Some lines hold the string "Mirela". Copy all of them from the material that follows.

************

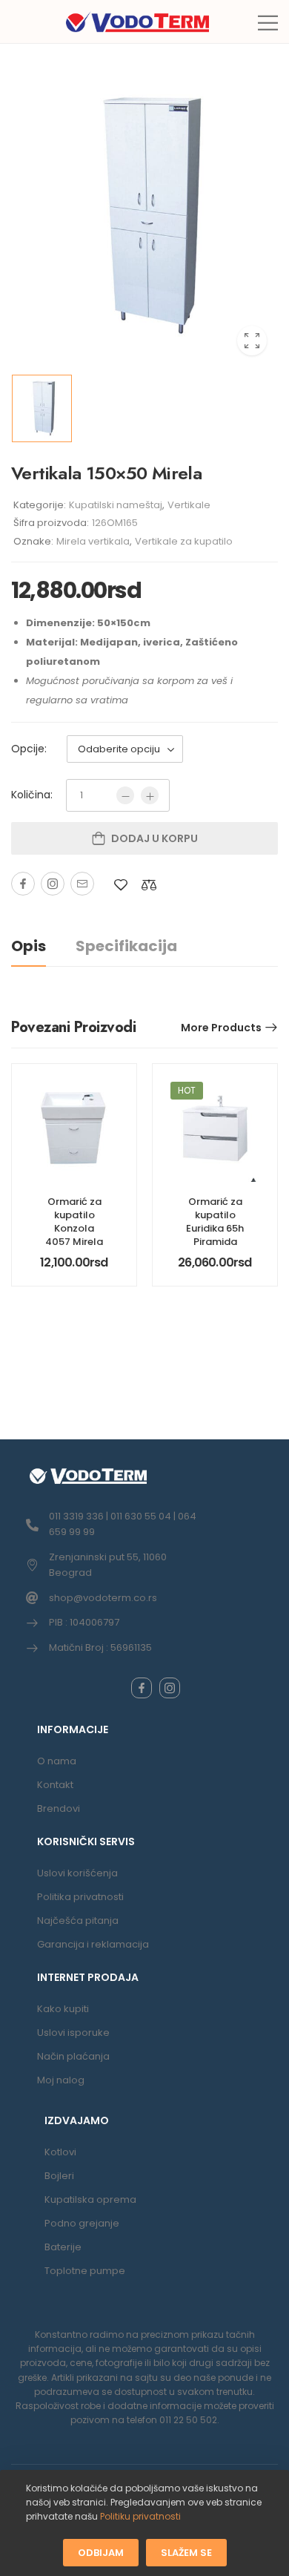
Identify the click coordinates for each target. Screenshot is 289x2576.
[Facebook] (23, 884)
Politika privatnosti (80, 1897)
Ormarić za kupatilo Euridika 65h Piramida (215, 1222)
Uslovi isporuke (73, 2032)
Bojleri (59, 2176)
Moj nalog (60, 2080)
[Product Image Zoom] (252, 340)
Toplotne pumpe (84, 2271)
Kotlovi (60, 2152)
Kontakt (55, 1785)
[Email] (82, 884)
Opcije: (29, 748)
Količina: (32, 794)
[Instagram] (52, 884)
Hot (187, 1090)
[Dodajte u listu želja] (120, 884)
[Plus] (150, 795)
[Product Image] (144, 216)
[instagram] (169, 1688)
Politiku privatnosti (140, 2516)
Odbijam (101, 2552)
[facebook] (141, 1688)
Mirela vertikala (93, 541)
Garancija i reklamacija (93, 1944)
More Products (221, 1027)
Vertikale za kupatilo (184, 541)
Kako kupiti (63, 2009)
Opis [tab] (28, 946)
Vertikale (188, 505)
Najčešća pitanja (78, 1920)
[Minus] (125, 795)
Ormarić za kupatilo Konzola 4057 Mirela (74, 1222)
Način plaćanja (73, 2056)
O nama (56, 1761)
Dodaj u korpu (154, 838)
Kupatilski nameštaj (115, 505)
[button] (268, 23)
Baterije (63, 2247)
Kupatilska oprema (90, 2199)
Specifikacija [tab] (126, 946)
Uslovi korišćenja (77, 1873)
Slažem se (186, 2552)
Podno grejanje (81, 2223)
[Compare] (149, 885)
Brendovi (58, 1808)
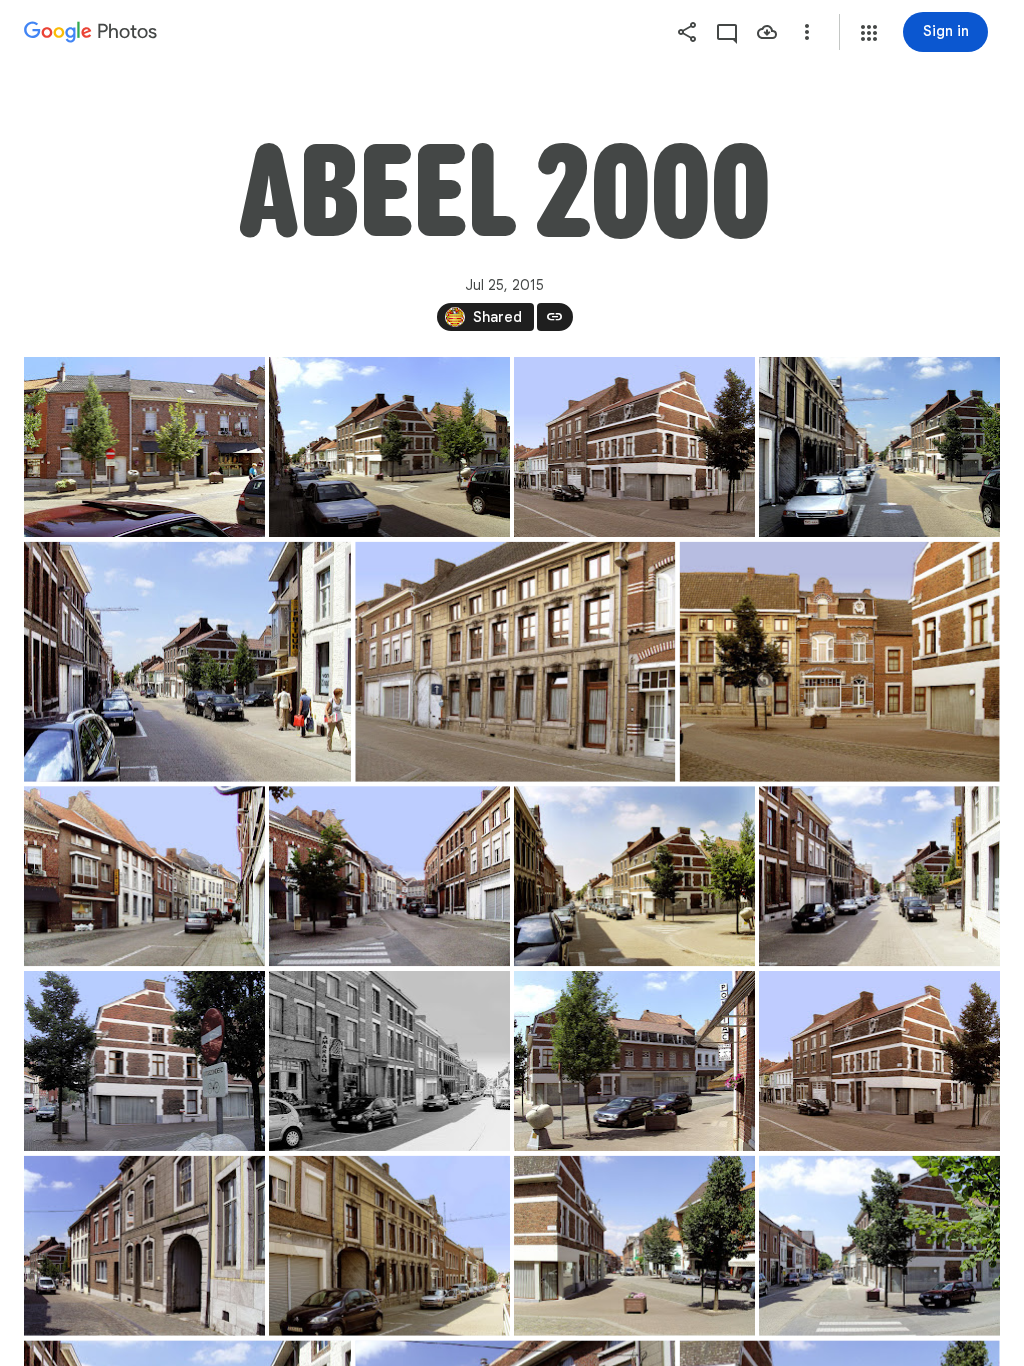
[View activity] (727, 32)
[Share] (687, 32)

************

■ Answer below:
Mirela vertikala (93, 541)
Ormarić za kupatilo Konzola 4057 Mirela (74, 1222)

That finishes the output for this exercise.